4.5. TTC5 and p53 Coexpression Analysis
Data were obtained from the UCSC Xena browser (
https://xenabrowser.net/, accessed on the 7 December 2021). Expression data for TTC5 and TP53 were downloaded from the TCGA LUNG database. Using R, the expression levels of TP53 and TTC5 mRNA were plotted on a scatter graph using scatter.smooth. Using the same dataset, TTC5 expression was subdivided by samples with mutant or wild-type TP53. The expression data of TTC5 for each subgroup were then displayed as a boxplot using boxplot.
4.6. Statistical Analysis
SPSS version 25 and R version 3.6.2. were used for statistical analysis. The following R packages were used in R script for the survival analysis and further PH hypothesis verification: “survival”, “surviminer”, and “rcompanion”. Chi-square tests and Fisher’s exact tests were utilized to determine the association of expression of proteins with clinical parameters such as age, gender, tumor grade and disease stage, primary tumor size, and metastases to other organs and lymph nodes. Post-hoc pairwise tests of TTC5 expression at different stages were adjusted for multiple comparisons using Bonferroni corrected p-values. Statistical significance was determined based on a significance level of p-value ≤ 0.05.
4.7. Survival Analysis
All survival analyses were performed using the survival and survminer packages on the R platform [
56,
57]. Kaplan-Meier estimates of survival probability for sub-groups of parameters including p53, K382, S46, SIRT1, and TTC5 expression level, status, and K382 localization were calculated, and sub-group differences tested using a log-rank test. Kaplan-Meier curves were also plotted for visualization of these differences.

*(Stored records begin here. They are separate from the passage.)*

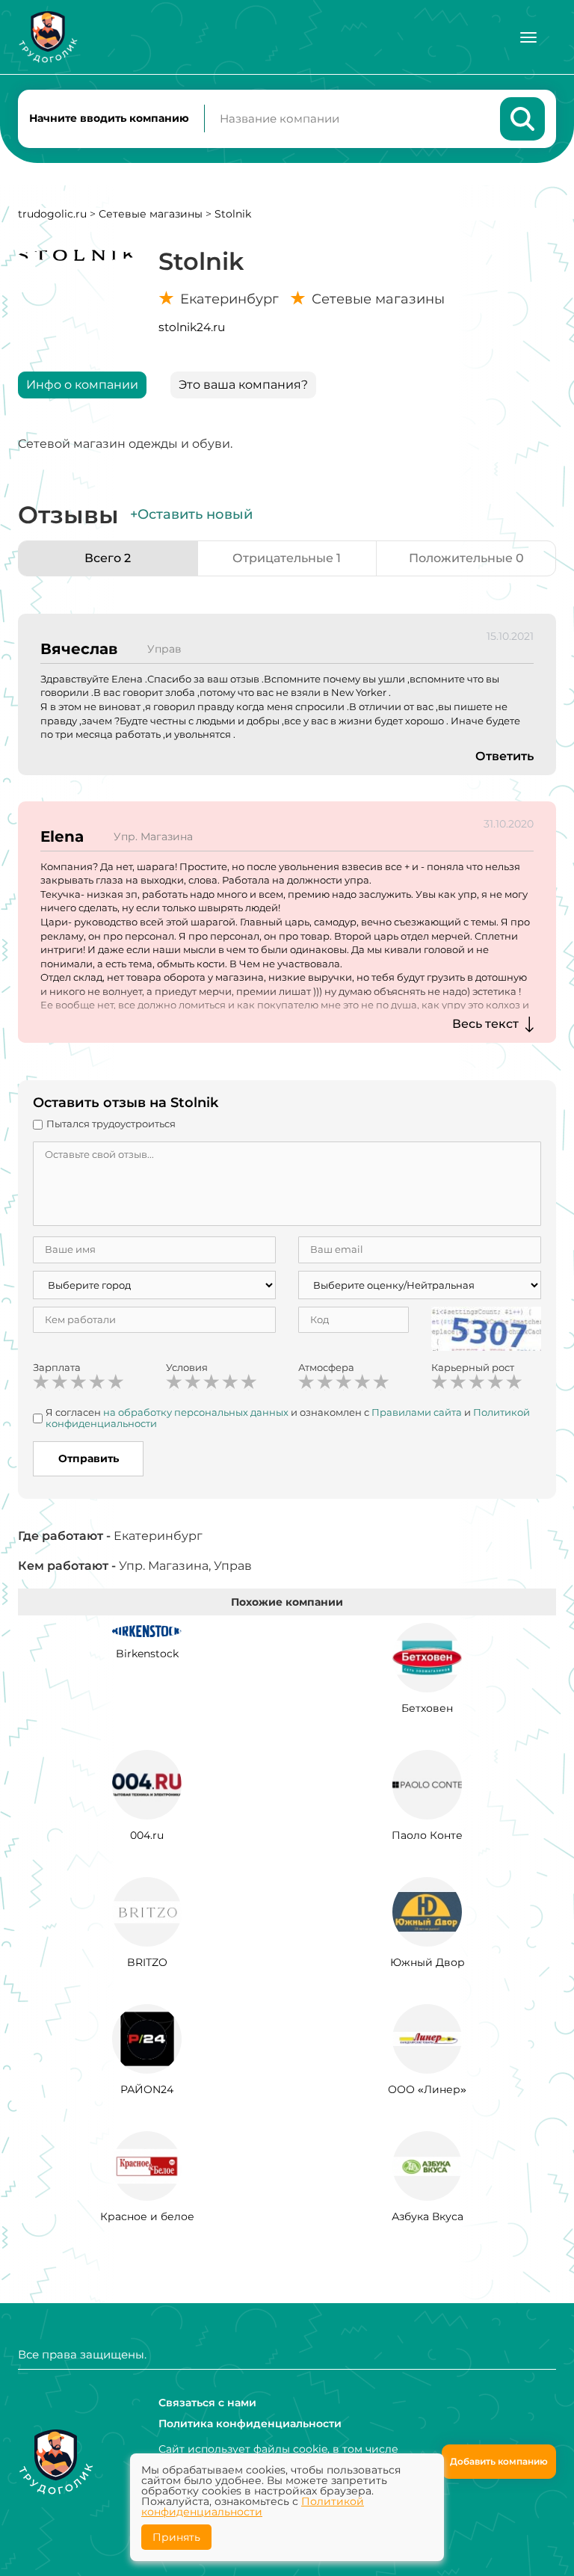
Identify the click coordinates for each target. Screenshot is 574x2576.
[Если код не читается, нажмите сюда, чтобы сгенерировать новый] (486, 1328)
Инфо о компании (82, 385)
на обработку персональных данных (195, 1412)
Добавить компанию (499, 2461)
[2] (60, 1382)
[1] (41, 1382)
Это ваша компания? (243, 385)
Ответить (504, 756)
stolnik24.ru (191, 327)
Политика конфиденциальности (250, 2423)
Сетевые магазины (151, 214)
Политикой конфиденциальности (252, 2506)
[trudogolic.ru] (48, 37)
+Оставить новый (191, 514)
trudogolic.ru (52, 214)
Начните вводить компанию (109, 118)
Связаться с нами (207, 2402)
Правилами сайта (416, 1412)
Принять (176, 2537)
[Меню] (528, 37)
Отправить (88, 1458)
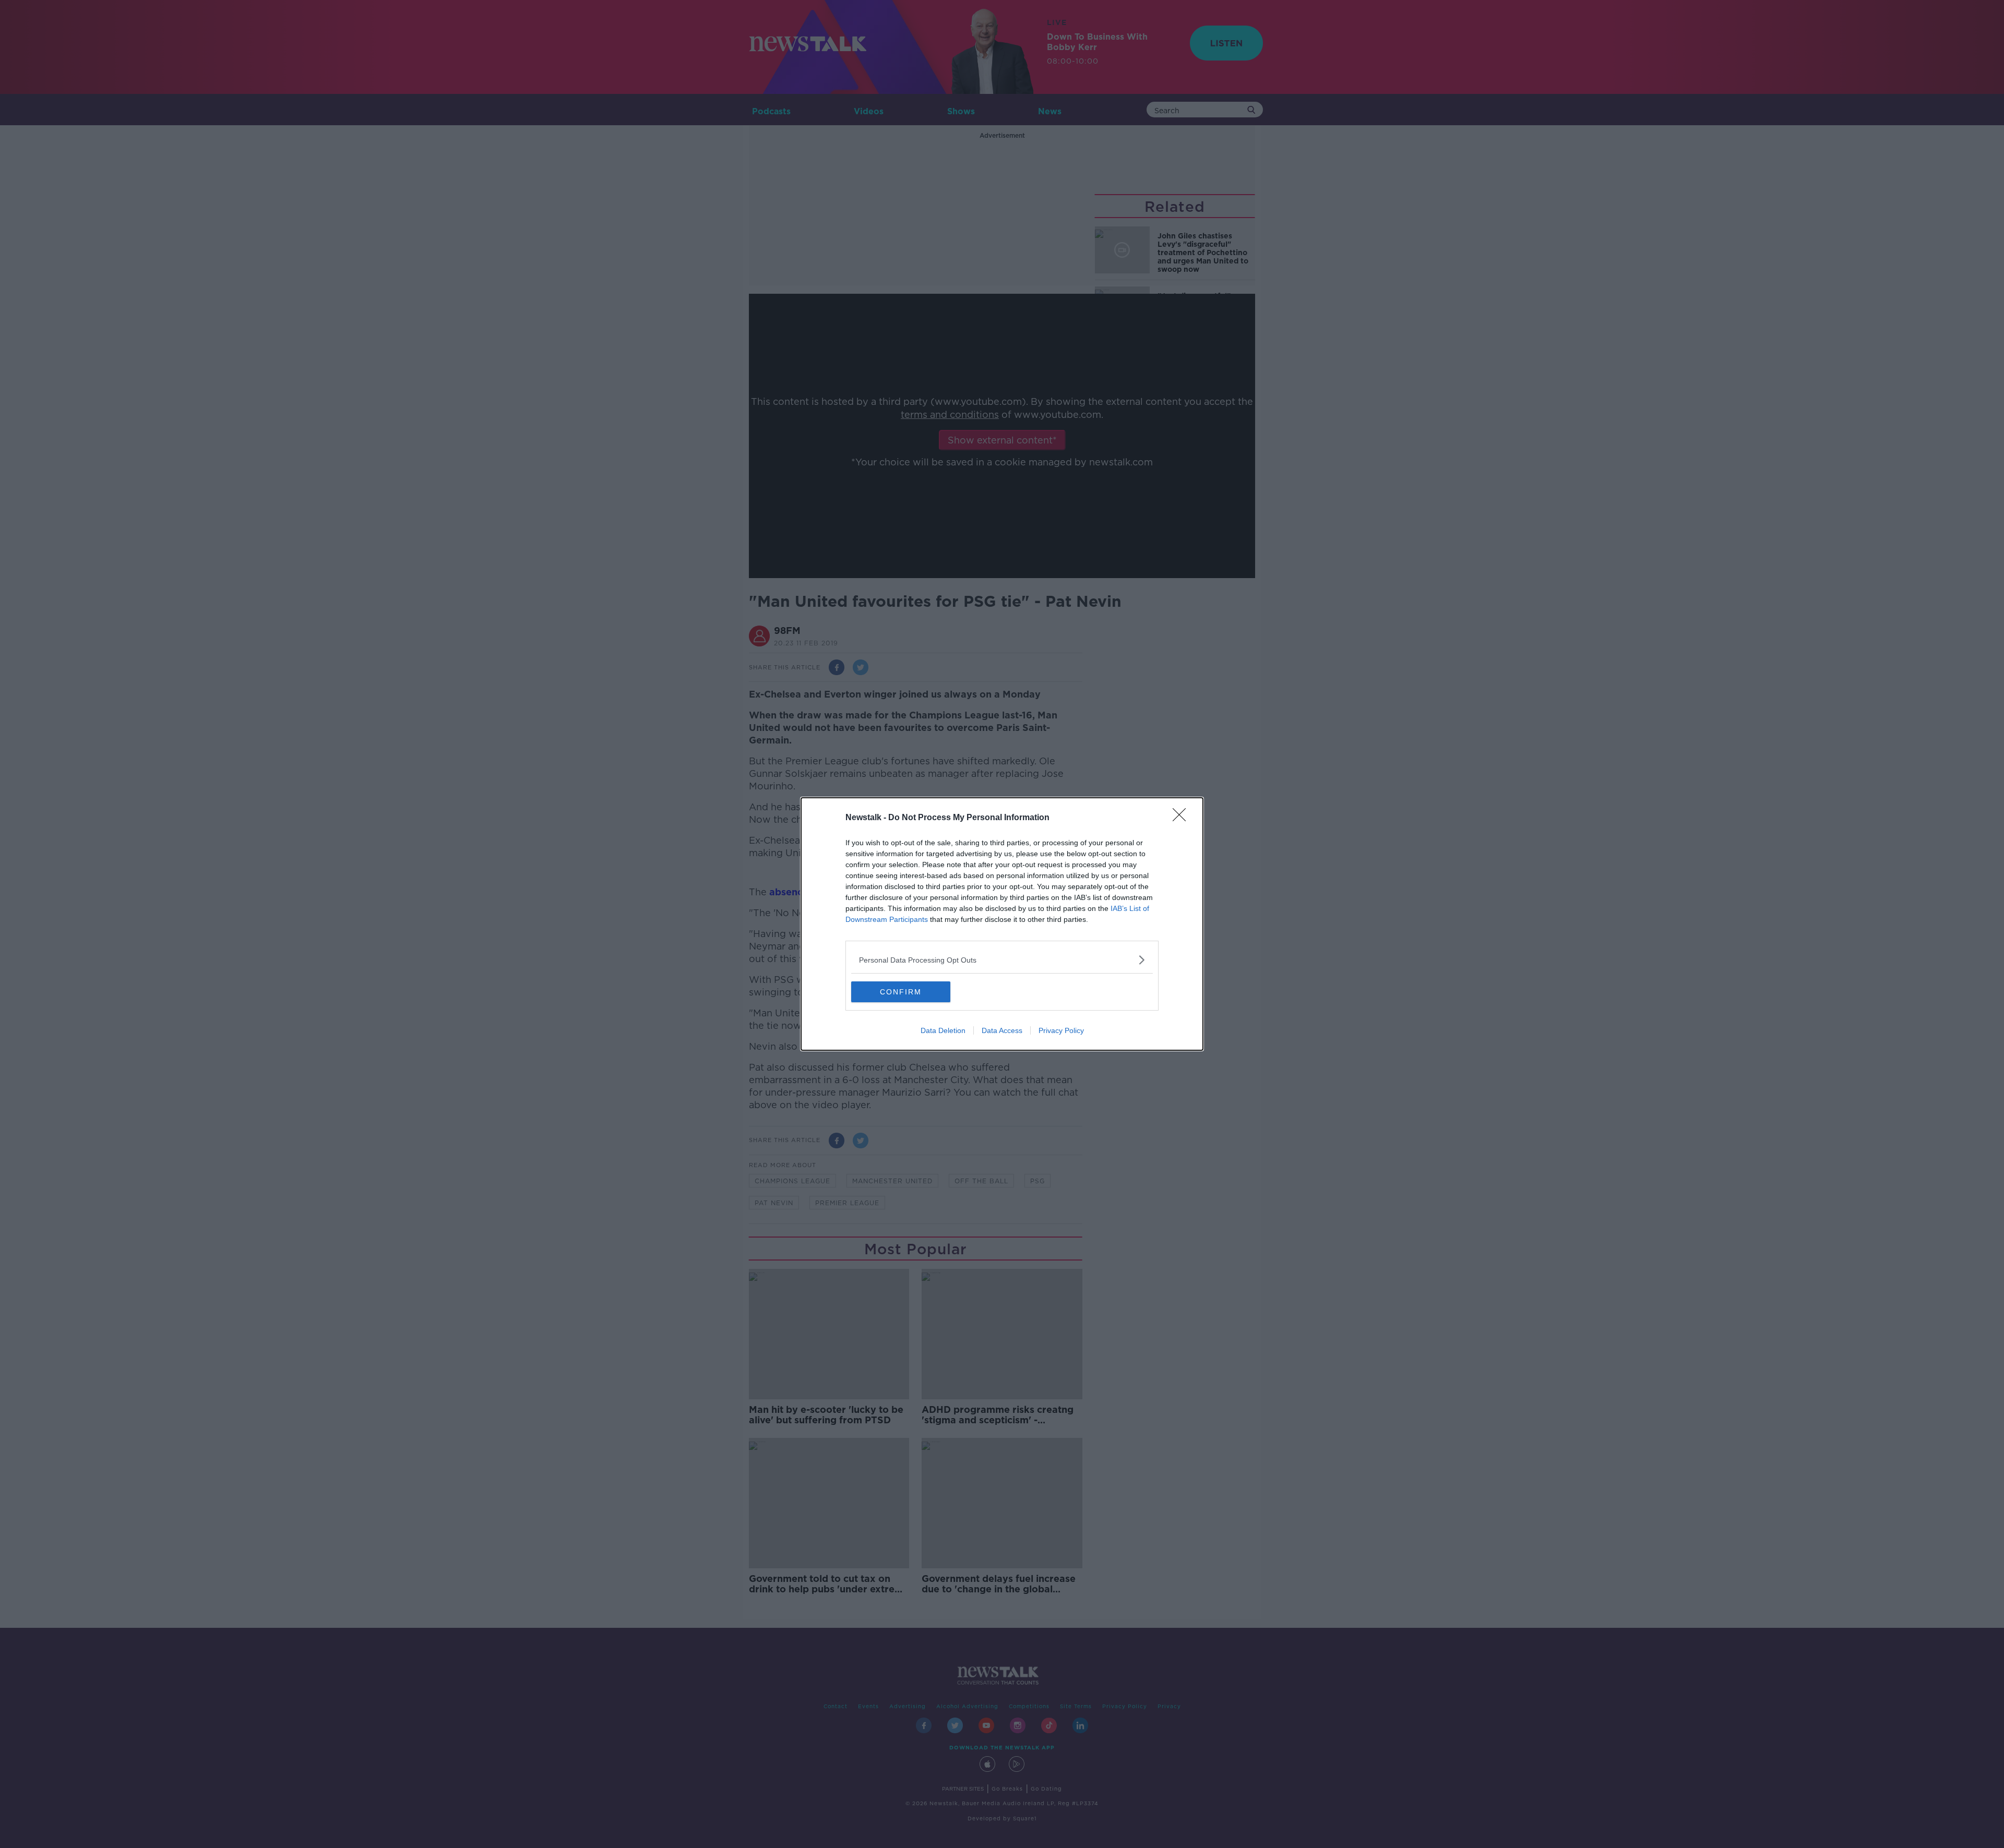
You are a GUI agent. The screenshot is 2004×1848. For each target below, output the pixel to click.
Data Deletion (943, 1030)
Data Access (1002, 1030)
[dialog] (1002, 924)
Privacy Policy (1061, 1030)
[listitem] (1002, 959)
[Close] (1182, 818)
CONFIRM (901, 992)
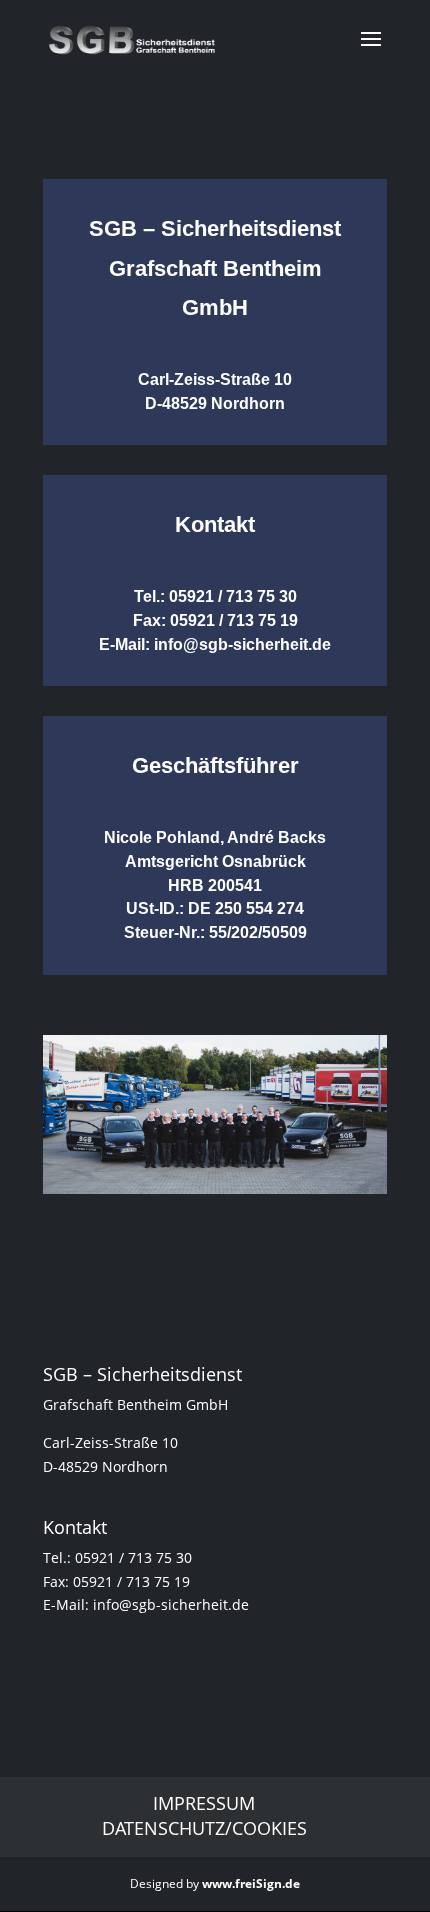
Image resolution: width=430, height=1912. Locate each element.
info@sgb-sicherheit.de (242, 644)
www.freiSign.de (251, 1883)
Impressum (204, 1803)
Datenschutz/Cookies (204, 1828)
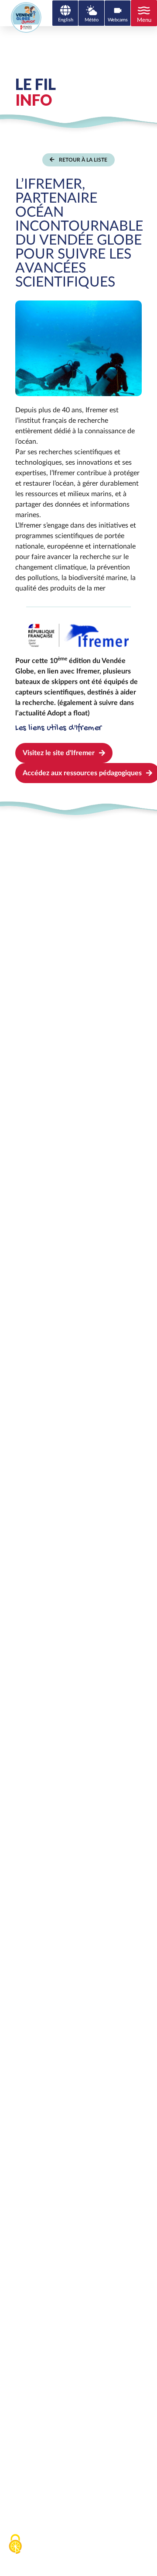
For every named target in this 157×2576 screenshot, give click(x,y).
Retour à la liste (83, 159)
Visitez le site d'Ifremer (59, 752)
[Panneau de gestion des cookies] (15, 2544)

Univariate Cox Proportional Hazards models were fitted to each of the status/expression parameters under investigation to estimate the marginal strength of each association with survival, and those found to be significantly associated with survival (with p-value < 0.05) were further included in a multivariate Cox PH model. The assumption of proportional hazards was satisfied; hazard ratios for each parameter are presented along with their 95% confidence interval.